We're planning on doing some house hunting for retirement next summer in southern In. Couple of rallies along the way would be nice.

Dave


----------



## livinthedream (May 15, 2007)

We would love to join in! Date isn't a major issue as long as there is time to plan.


----------



## small5 (Sep 12, 2003)

outbackmac said:


> Calling all ohio,, ky, indiana, outbackers. How many of us would be intrested in a RALLY sometime in 2008?


_Count us in! Late June or early July would work. They're planning the '08 Factory Rally in the Goshen, IN area for late July or early August.

Keep us posted!!!!_


----------



## birddog74 (Aug 18, 2006)

That sounds like a possibility for us. Ill keep it in mind.


----------



## JonesFamily (May 15, 2007)

We're interested. June is better for us because of Marching Band, but whatever you guys decide we'll try and be there for it!!

Lisa


----------



## Aunt B (Apr 30, 2007)

Sounds like a good idea to us. We would like to meet some more OB'rs. It's hard for us to say when the best time for us would be, but if you get far enough to get one and a place we'll try to work our schedule around our business.

Thanks,

Aunt B
New Albany, Ohio


----------



## mike (Dec 17, 2006)

What about illinois, we might be able to swing it


----------



## Fanatical1 (Jan 9, 2006)

Sure! How about Hocking Hills SP?

Mark


----------



## outbackmac (Feb 1, 2005)

Mike not a problem here is your invite. please join us for now the newly expanded ohio, kentucky, indiana, and now illinois rally to be held sometime in 2008.

Iam waiting on dates for the factory rally i do not wanna interfere with that as i to wanna make that rally.
Still lookin for suggestions on places to hold this rally


----------



## Kenstand (Mar 25, 2004)

We would definitely try to be there. Like everyone else it just depends on the family schedule.


----------



## tuckerroo (Mar 29, 2007)

We would be interested...we're new to the outbackers family and would love to meet others!


----------



## lakesider (Sep 1, 2004)

We'd be interested too! June or early July 08 would work for us. Late August or into September would work as well.

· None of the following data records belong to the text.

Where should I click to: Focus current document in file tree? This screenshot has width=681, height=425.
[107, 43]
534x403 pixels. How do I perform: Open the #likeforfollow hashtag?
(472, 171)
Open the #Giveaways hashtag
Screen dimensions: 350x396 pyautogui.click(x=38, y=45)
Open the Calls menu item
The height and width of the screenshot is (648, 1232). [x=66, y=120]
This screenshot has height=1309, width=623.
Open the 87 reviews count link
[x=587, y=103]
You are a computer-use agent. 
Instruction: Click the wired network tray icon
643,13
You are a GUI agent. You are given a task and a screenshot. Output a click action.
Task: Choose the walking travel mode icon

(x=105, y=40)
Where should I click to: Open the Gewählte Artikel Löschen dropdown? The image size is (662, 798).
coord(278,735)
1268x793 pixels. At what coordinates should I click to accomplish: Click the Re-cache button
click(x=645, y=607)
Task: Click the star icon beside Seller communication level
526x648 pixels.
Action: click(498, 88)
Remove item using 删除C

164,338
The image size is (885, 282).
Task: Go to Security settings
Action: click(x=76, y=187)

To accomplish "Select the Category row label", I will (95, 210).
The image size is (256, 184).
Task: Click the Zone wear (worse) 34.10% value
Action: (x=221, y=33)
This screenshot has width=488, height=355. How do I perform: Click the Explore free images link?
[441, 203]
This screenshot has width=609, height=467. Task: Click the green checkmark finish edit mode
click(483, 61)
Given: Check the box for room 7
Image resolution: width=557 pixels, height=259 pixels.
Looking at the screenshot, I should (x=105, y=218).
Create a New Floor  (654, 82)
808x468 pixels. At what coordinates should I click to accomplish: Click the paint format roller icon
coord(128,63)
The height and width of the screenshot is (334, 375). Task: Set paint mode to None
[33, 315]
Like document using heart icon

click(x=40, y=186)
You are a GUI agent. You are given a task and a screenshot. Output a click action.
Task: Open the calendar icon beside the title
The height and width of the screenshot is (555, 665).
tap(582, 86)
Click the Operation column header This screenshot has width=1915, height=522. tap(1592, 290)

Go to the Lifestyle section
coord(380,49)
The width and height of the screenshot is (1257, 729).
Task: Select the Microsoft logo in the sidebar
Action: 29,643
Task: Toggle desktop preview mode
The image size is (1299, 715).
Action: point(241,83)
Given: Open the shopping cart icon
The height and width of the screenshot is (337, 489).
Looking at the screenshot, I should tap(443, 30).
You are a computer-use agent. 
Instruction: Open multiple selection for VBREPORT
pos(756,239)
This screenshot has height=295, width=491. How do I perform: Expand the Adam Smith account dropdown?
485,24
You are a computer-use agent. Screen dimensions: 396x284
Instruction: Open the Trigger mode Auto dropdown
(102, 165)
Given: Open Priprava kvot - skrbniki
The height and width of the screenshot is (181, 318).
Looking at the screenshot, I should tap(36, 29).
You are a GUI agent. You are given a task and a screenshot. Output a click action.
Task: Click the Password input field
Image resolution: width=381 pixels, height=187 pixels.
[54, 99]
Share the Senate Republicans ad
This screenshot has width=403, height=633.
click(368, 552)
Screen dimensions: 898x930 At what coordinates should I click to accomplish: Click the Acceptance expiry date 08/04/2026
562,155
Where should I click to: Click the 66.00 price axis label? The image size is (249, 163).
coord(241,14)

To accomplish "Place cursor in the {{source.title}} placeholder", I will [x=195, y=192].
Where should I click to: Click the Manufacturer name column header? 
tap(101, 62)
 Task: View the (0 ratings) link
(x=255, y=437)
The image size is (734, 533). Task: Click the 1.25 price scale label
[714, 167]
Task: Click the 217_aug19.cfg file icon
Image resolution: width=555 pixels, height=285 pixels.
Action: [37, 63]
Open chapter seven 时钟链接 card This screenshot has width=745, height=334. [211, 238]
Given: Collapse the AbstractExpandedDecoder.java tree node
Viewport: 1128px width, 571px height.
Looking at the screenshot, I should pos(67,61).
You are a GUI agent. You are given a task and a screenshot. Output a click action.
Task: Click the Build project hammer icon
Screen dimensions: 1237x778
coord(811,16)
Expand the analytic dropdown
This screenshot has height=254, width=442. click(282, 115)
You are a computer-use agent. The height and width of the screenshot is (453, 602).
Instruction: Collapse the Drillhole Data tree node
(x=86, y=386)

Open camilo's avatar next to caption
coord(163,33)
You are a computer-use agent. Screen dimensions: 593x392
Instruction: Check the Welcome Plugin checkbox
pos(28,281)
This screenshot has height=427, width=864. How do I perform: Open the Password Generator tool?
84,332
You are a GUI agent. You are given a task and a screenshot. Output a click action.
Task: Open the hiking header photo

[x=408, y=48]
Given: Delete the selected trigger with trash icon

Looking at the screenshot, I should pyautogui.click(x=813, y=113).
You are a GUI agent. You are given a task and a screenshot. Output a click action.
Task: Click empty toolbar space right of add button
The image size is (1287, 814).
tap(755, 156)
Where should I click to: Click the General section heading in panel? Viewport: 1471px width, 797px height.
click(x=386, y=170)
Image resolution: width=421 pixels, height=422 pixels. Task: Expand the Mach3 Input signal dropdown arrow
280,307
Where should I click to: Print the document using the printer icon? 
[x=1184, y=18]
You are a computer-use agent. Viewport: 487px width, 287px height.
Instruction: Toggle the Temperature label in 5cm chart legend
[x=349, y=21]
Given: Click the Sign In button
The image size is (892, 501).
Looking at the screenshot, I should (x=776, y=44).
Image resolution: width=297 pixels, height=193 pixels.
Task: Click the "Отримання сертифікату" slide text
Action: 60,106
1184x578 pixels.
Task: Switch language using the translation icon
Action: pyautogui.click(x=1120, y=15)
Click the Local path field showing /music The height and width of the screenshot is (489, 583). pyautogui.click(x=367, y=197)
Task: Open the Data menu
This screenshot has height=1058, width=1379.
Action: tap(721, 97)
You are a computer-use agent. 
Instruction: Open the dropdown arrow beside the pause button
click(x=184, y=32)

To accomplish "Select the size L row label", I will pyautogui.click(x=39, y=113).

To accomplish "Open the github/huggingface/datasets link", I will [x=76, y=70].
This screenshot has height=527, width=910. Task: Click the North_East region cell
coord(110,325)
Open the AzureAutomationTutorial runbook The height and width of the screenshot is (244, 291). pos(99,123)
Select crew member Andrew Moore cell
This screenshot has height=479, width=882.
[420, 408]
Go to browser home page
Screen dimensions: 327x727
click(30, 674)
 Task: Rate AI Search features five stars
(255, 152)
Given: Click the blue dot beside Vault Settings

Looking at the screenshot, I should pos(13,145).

As for facilities or type of CG, we are "comfortable" camping with electric h/u only - although full hookups are nice when we get them. We're good either way. We do like to bring the doggy along so a pet friendly CG would be our preference.


----------



## j1mfrog (Jun 6, 2004)

Interested.









Brown County SP in IN is always nice. Turkey Run. I hear Clifty Falls is good.

Jim


----------



## BoBerry (Mar 15, 2007)

Would love to have a rally in our region to attend. We have been looking forward to the factory rally as well. Just waiting closer to date to get us in. If we are interested in Turkey Run or Brown county both very nice but sometimes you have to get Turkey Run in a few months in advance or more for even one site.

If any help is needed please let us know I would be interested in healping plan it.









We have been searching for outbacks along our travels and actually we drove almost 3,000 miles on vacation and only spotted one







Would like to be able to talk with other owners

Sounds good!

Blessings
Micki and Crew


----------



## Mike&Mary (Aug 13, 2007)

We're new to this. From MO, but camp a lot in KY at Hillman Ferry. We are picking up our 26rs in a couple of weeks and a rally in 2008 seems like a way to jump in.


----------



## outbackmac (Feb 1, 2005)

I havent given up on this rally, but iam not gonna wait forever for a decesion to be made on the factory rally. What do we all think should we go forward or wait a little longer?


----------



## Kenstand (Mar 25, 2004)

My opinion is to move ahead with planning for an OKI rally.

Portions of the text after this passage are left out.